Privacy is the precondition for many of our freedoms. It’s the point at which government and corporate reach end and our individual freedoms and self-sovereignty begin. As our lives have moved online, privacy’s become a rare, vanishing commodity.
That’s why we founded Cypherpunk… https://t.co/PD38Id90pg
— Tyler Winklevoss (@tyler) November 12, 2025
Diese Perspektive trifft den Nerv eines Marktes, der sich mit wachsender KI-Überwachung, Datenanalyse und staatlicher Kontrolle auseinandersetzt. Der Kursanstieg von Zcash sowie die enorme Aufmerksamkeit für Cypherpunk Technologies zeigen, dass das Privacy-Narrativ an Stärke gewinnt und erstmals wieder institutionelle Relevanz entwickelt.

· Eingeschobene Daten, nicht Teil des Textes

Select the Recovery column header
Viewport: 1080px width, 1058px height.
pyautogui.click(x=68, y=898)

Arthur Hayes’ Zcash-Strategie: Selbstverwahrung statt Börsenriskio
Auch Arthur Hayes verstärkt den Trend zu Zcash. Er erklärte auf X, dass ZEC mittlerweile zur zweitgrößten Position seines Investmentfonds Maelstrom gehört. Zudem forderte er Anleger dazu auf, Zcash von zentralisierten Börsen abzuziehen und in Self-Custody-Wallets zu sichern.
Due to the rapid ascent in price, $ZEC is now the 2nd largest *LIQUID* holding in @MaelstromFund portfolio behind $BTC.

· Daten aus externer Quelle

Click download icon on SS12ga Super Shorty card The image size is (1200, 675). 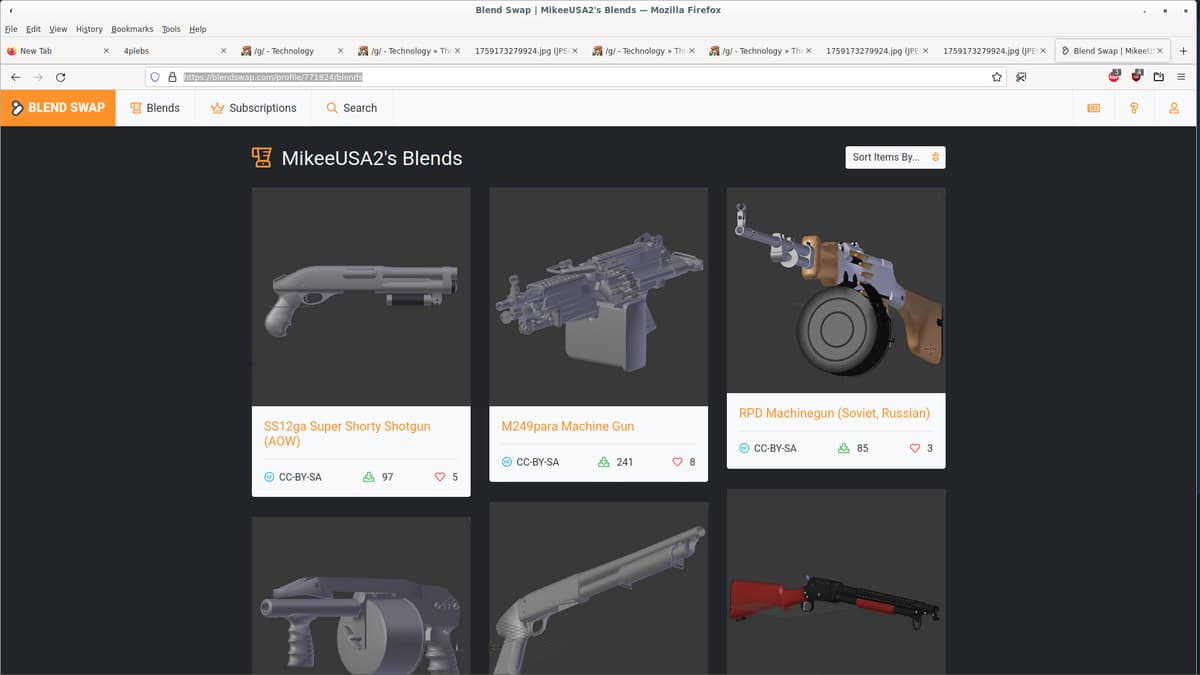(x=368, y=477)
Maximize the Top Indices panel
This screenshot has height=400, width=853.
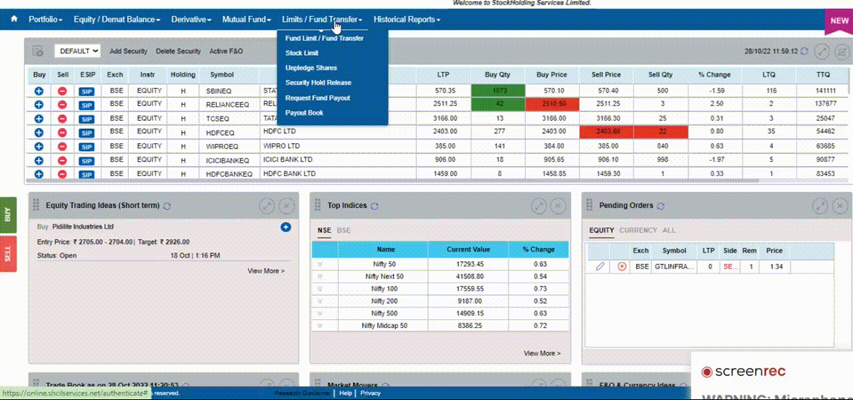(538, 205)
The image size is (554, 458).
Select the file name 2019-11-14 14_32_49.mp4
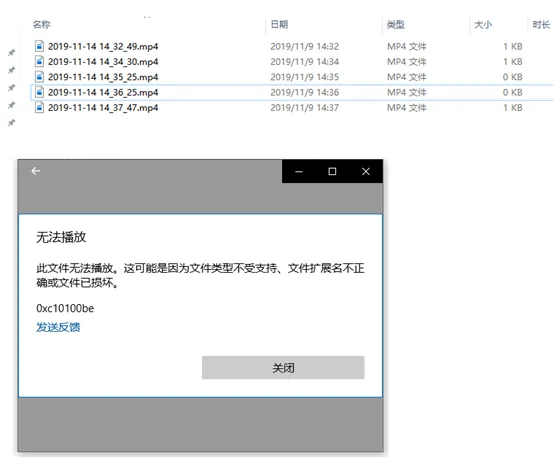[x=103, y=46]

— Arthur Hayes (@CryptoHayes) November 7, 2025
If you hold $ZEC on a CEX, withdraw it to a self-custodial wallet and shield it.
— Arthur Hayes (@CryptoHayes) November 12, 2025
Seine Argumentation: Nur wer die Coins selbst hält, schützt sich vor möglichen Eingriffen, Liquiditätsengpässen oder regulatorischen Einschränkungen. Hayes’ klare Positionierung sorgt dafür, dass Zcash nicht nur von institutioneller Seite, sondern auch im Retail-Bereich zusätzliche Aufmerksamkeit erhält.

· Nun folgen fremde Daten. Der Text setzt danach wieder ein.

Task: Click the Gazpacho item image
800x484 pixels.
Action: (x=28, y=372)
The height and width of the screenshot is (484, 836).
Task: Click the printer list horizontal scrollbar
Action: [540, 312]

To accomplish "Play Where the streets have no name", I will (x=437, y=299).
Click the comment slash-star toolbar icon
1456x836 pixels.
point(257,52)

Bitcoin abhängig von der Liquidität – Zcash profitiert vom Privacy-Trend
Sollte die US-Regierung im Fall eines Aktienmarktrückgangs neue Dollar-Liquidität bereitstellen, könnte Bitcoin laut Hayes bis zum Jahresende in Richtung 250.000 US-Dollar steigen. Zur gleichen Zeit wächst das Interesse an Privacy-Coins, die in einem zunehmend digitalisierten Umfeld neue Funktionen übernehmen könnten.
Ob sich die Kapitalströme langfristig verschieben, bleibt offen. Doch die Entwicklung der vergangenen Wochen zeigt: Bitcoin und Zcash stehen nicht im Wettbewerb, sondern bedienen unterschiedliche Narrative – das eine makroökonomisch, das andere gesellschaftlich-technologisch. Beide Trends könnten 2025 und 2026 zu den wichtigsten Themen im Kryptomarkt werden.